Erschwerend kommen unverständliche Regelanpassungen wie beim Abseits oder beim Handspiel hinzu. Das Problem seien laut Rudolf von Rohr die Entscheidungsträger, die «meinen, sie müssten etwas verändern, das dem Fussball guttut. Dabei bewirken sie genau das Gegenteil.»
Überraschung an EM
Bedenken hegt der Ex-Referee auch hinsichtlich der anstehenden Europameisterschaft. Dass die Teams in ganz Europa herumreisen, sieht er wegen der anhaltenden Pandemie als problematisch an. «Ohne Covid-19 wäre es eine sympathische Idee. Aber angesichts der Pandemie ist die Reiserei gegen jede Logik.» Das Virus könnte zum mitentscheidenden Faktor avancieren, falls Spieler infiziert werden.
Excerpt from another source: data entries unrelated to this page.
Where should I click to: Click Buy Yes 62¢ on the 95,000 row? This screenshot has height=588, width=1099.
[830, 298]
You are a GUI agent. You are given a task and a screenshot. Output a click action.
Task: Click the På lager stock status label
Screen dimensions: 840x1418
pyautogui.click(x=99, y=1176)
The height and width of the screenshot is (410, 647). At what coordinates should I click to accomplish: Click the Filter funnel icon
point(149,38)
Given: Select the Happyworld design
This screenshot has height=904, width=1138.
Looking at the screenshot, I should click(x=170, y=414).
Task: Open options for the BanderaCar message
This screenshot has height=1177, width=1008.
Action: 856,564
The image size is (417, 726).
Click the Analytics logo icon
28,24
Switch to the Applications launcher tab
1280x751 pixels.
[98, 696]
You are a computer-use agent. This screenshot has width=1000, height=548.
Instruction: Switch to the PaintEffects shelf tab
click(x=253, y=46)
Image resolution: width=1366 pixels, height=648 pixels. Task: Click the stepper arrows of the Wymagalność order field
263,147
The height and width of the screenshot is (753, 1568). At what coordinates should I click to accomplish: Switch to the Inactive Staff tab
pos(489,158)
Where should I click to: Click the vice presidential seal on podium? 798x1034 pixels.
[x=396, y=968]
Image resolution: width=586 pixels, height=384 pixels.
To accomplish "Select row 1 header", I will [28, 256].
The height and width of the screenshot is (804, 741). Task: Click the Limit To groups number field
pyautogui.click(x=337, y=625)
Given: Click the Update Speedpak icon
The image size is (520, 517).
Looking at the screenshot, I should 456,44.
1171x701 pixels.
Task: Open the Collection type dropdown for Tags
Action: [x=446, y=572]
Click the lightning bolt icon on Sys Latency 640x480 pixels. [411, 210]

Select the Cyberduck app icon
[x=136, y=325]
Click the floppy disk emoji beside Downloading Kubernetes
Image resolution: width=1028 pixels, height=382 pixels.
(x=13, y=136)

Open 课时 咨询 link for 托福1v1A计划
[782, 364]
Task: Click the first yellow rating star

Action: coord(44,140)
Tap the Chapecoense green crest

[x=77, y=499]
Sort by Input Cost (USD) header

Es fällt von Rohr schwer, einen Favoriten zu nennen. Am ehesten traut er Frankreich oder Spanien den Titel zu. «Ich denke aber, es könnte dieses Mal einen Überraschungssieger geben.» Und natürlich müsse man Jogi Löws Mannschaft auf dem Schirm haben. Denn «die Deutschen können sich an solchen Turnieren zerreissen». Genau diese Mentalität vermisst er dafür bei den Schweizern. Deshalb ist er überzeugt, dass Granit Xhaka und Co. nach der Vorrunde bereits wieder die Heimreise antreten werden.
Nichtsdestotrotz ist die Vorfreude auf die EM gross. Vor allem, da man die Spiele im Free-TV anschauen kann. Ein Umstand, der keineswegs mehr selbstverständlich sei. Der immer grösser werdende Einfluss des Geldes ist dem Rümlinger ein grosser Dorn im Auge. «Die überhöhten Gehälter, die ungeheuren Ablösesummen. Das ist doch Wahnsinn!», findet er klare Worte. Auch sei es praktisch nicht mehr möglich, Spiele im frei empfangbaren Fernsehen zu verfolgen.
«Ich liebe den Fussball. Aber er hat sich enorm verändert. Aus meiner Sicht zum Schlechten. Der Sport ist nicht mehr für den normalen Fan aus dem Mittelstand», so Rudolf von Rohr. Er würde sich «weniger Geld, dafür mehr Menschlichkeit» wünschen, damit «der Fussball wieder freier wird».
So frei, wie er es im Amateurbereich ist. Für den 60-Jährigen ist es zwar äusserst zweifelhaft, die aktuelle Meisterschaft trotz der Pandemie zu werten. Das Fehlen einer kompletten Rückrunde sorge für «eine Verfälschung» zuungunsten der Teams im Abstiegskampf. Gleichwohl freue er sich, dass es auf den hiesigen Plätzen wieder losgeht. «Ich gehe sehr gerne Spiele von Bubendorf, Gelterkinden oder Oberdorf schauen. Das hat mir extrem gefehlt, am Wochenende einfach so an ein Spiel zu gehen.»